Kudus – Empat remaja di Kabupaten Kudus diamankan polisi setelah kedapatan membuat senjata tajam (sajam) sambil siaran langsung (live) di TikTok. Aksi tersebut dilakukan di sebuah bengkel las di Desa Medini, Kecamatan Undaan, Kudus, Senin (25/5/2026).
Kapolres Kudus, AKBP Heru Dwi Purnomo melalui Kapolsek Undaan AKP Uji Andi Haryono mengatakan, peristiwa itu terungkap saat jajarannya melakukan patroli media sosial.
“Anggota menemukan siaran langsung akun TikTok ‘@teamgercep232kds’ yang memperlihatkan aktivitas pembuatan sajam. Setelah ditelusuri, kami langsung menuju lokasi dan mengamankan yang bersangkutan,” kata AKP Uji Andi saat dikonfirmasi.
Setibanya di lokasi, petugas mendapati para remaja tengah membuat alat menyerupai kapak dari bahan besi di bengkel las di tepi Jalan Kudus–Purwodadi, Desa Medini, Kecamatan Undaan, Kudus.
Empat remaja yang diamankan masing-masing berinisial NS (13), MKA (13), RCA (15), dan MAFM (12). Seluruhnya merupakan warga Kecamatan Undaan.
Dari lokasi, polisi turut mengamankan barang bukti berupa satu batang besi sepanjang sekitar satu meter yang telah dilas dengan lempengan baja hingga menyerupai kapak, serta satu unit ponsel yang digunakan untuk live TikTok.

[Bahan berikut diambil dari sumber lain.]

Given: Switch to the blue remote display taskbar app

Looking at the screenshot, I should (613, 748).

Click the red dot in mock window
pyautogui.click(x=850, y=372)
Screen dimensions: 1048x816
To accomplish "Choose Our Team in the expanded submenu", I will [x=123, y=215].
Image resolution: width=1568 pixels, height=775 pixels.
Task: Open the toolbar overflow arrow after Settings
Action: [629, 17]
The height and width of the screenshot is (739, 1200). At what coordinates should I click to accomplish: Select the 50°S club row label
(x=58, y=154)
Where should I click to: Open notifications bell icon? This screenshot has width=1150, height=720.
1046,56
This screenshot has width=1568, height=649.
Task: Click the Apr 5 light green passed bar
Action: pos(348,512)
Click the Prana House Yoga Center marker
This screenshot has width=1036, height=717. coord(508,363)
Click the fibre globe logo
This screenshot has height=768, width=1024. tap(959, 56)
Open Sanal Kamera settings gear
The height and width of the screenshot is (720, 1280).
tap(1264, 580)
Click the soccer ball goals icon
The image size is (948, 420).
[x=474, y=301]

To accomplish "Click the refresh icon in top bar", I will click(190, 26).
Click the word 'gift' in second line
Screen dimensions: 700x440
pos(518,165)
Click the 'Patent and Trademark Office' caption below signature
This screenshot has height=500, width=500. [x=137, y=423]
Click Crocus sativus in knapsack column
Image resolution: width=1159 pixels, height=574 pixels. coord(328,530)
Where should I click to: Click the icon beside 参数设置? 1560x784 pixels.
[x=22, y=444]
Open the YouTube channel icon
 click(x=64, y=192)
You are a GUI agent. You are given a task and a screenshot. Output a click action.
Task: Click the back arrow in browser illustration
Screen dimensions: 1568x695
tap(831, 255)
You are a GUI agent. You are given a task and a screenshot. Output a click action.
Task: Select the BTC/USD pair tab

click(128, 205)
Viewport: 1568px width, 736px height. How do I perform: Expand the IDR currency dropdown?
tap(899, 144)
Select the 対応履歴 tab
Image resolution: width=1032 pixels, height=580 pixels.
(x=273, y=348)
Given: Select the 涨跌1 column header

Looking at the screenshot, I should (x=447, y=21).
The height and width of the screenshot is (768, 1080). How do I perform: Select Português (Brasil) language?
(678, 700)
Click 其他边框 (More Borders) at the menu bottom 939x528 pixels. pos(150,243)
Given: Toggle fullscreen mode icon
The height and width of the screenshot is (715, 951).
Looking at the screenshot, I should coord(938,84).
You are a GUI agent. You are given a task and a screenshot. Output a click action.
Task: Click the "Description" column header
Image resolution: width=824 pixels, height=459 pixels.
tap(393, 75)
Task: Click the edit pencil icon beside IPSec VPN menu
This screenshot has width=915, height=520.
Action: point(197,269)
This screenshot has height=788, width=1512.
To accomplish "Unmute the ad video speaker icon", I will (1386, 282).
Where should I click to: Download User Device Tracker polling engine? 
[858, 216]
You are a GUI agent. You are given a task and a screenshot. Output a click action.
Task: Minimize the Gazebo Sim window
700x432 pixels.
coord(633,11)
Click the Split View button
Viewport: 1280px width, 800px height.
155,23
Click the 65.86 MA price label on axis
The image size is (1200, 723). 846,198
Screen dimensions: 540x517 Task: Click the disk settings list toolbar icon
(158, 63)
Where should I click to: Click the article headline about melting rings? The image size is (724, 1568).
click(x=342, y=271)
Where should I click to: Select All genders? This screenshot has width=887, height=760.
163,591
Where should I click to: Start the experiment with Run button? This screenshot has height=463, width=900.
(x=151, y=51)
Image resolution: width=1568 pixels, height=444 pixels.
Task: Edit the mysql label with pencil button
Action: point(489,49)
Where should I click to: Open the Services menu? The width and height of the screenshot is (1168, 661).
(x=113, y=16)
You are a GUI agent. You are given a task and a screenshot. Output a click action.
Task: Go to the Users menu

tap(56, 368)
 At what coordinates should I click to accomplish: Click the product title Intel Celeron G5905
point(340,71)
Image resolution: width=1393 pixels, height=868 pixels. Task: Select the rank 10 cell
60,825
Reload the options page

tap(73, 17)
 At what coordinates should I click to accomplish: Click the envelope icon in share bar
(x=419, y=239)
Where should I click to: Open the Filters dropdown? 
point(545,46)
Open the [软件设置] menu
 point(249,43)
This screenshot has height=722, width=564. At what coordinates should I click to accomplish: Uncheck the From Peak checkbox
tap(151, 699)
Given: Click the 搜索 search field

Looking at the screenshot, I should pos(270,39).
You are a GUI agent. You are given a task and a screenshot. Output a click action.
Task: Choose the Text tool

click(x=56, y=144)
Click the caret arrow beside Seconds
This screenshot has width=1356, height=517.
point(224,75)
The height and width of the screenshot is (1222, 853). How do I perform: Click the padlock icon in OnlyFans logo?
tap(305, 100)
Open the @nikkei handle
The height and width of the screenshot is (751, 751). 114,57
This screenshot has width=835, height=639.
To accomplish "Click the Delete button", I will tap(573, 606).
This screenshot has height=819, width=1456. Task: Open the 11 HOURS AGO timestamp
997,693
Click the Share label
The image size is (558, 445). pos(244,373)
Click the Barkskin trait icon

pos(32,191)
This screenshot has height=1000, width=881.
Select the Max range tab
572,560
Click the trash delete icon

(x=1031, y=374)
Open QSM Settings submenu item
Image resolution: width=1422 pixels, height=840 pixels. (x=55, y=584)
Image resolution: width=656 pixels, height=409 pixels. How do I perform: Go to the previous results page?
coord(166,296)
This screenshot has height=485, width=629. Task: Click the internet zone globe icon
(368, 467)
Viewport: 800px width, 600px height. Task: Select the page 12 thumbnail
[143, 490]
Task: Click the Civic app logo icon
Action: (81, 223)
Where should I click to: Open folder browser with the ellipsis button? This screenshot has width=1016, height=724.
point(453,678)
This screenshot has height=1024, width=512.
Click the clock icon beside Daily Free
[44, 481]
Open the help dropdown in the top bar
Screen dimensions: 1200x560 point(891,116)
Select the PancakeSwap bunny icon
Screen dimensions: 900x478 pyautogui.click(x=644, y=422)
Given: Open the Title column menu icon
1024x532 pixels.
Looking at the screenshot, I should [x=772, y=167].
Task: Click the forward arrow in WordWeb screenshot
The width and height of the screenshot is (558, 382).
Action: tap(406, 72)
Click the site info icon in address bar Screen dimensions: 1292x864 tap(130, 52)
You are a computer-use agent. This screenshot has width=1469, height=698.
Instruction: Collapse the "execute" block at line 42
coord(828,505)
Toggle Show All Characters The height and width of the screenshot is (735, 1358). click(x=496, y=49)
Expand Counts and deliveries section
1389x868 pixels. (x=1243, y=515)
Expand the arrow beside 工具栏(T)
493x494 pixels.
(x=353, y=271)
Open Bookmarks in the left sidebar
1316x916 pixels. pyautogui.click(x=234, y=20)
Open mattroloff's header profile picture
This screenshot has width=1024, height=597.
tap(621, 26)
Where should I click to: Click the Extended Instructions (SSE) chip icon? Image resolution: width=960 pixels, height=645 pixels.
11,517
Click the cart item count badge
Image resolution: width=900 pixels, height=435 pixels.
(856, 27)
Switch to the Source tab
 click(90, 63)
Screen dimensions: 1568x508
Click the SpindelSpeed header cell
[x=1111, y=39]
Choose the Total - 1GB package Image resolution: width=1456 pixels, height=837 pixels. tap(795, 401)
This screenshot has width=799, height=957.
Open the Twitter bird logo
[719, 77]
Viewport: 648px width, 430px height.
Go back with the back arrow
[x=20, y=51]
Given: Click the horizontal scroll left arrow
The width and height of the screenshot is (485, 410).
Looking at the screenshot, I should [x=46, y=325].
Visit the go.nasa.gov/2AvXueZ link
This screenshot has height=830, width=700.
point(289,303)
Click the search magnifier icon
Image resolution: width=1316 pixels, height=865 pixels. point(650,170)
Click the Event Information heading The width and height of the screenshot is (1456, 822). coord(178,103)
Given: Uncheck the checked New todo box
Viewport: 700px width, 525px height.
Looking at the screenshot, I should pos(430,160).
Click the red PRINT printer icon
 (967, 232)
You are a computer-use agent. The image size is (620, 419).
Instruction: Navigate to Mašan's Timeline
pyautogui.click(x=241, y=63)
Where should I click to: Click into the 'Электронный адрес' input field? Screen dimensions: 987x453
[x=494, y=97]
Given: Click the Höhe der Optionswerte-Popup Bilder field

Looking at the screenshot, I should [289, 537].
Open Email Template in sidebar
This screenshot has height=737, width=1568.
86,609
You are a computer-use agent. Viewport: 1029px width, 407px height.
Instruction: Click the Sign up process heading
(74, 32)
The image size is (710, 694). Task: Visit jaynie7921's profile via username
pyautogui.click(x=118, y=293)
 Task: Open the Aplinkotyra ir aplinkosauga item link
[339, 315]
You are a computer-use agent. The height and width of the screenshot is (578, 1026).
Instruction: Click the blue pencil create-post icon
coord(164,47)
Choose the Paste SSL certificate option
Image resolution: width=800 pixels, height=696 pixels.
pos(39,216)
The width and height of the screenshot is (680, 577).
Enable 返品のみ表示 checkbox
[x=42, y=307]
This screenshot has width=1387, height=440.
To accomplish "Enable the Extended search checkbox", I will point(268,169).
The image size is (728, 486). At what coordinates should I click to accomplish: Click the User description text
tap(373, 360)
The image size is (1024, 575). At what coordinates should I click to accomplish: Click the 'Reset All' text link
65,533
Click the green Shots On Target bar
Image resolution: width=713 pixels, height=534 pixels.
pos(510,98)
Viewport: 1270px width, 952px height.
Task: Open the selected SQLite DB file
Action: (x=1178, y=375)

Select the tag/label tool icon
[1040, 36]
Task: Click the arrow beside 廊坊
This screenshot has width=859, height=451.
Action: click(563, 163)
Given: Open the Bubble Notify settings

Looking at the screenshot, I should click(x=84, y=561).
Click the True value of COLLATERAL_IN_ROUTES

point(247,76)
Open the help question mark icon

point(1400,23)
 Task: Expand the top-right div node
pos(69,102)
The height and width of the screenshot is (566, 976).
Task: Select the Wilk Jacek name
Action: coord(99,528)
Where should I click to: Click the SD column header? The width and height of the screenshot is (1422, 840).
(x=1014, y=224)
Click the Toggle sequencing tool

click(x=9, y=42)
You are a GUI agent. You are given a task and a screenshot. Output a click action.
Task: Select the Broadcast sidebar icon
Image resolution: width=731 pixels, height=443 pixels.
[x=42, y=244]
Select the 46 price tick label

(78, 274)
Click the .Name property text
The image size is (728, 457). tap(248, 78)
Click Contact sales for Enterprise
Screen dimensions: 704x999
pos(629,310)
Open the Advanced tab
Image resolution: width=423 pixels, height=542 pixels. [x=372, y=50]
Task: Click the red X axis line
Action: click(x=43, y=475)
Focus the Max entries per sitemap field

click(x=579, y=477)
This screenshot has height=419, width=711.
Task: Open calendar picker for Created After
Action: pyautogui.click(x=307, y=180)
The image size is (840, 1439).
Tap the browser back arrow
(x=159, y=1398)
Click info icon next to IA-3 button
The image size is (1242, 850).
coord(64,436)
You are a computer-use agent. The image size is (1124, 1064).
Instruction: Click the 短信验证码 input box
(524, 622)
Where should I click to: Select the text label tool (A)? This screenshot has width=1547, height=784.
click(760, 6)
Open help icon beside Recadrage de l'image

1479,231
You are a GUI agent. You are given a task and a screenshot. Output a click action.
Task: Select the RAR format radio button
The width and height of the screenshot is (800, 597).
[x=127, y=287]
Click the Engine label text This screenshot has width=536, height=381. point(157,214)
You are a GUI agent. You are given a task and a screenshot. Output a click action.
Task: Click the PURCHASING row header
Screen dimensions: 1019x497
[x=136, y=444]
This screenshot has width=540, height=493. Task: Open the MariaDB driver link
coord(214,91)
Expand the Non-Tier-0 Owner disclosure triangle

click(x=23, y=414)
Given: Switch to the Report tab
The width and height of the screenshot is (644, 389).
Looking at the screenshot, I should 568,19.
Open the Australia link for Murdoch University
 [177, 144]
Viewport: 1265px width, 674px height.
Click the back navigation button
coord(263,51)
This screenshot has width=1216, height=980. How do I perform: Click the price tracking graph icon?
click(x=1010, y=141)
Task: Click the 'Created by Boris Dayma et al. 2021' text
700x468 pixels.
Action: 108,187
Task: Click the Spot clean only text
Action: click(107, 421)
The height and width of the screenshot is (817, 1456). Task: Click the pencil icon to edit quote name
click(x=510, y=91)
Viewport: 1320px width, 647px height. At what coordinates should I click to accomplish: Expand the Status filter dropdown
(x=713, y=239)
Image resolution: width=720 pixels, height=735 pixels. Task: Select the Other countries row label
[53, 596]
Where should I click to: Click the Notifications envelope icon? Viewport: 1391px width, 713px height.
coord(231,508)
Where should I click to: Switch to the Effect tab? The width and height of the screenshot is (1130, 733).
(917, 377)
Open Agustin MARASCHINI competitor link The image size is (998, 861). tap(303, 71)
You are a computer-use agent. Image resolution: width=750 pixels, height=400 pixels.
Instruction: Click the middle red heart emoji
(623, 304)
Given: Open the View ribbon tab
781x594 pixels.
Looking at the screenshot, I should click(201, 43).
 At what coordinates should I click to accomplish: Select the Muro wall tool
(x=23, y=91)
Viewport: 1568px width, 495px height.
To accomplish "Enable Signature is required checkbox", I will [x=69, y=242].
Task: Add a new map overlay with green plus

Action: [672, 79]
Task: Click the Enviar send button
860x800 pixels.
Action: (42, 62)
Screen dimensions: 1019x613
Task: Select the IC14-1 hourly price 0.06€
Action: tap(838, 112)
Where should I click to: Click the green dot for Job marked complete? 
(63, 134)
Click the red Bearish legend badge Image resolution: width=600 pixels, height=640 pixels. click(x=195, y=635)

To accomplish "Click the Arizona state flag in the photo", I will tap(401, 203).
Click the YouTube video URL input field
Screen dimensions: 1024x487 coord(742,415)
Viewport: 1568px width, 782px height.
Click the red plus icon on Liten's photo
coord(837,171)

AKP Uji Andi menjelaskan, tindakan tersebut dinilai berpotensi membahayakan dan dapat memicu gangguan keamanan dan ketertiban masyarakat (kamtibmas), terlebih disiarkan secara terbuka di media sosial.
“Ini berbahaya karena bisa ditiru atau disalahgunakan. Kami langsung ambil langkah cepat sebagai upaya pencegahan,” ujarnya.
Saat ini ke empat remaja tersebut dibawa ke polsek Undaan untuk dimintai keterangan.
Kapolsek mengimbau para orang tua agar lebih mengawasi aktivitas anak, khususnya dalam penggunaan media sosial.
“Peran orang tua sangat penting agar anak tidak terlibat dalam aktivitas yang berpotensi melanggar hukum maupun mengganggu kamtibmas,” pungkasnya.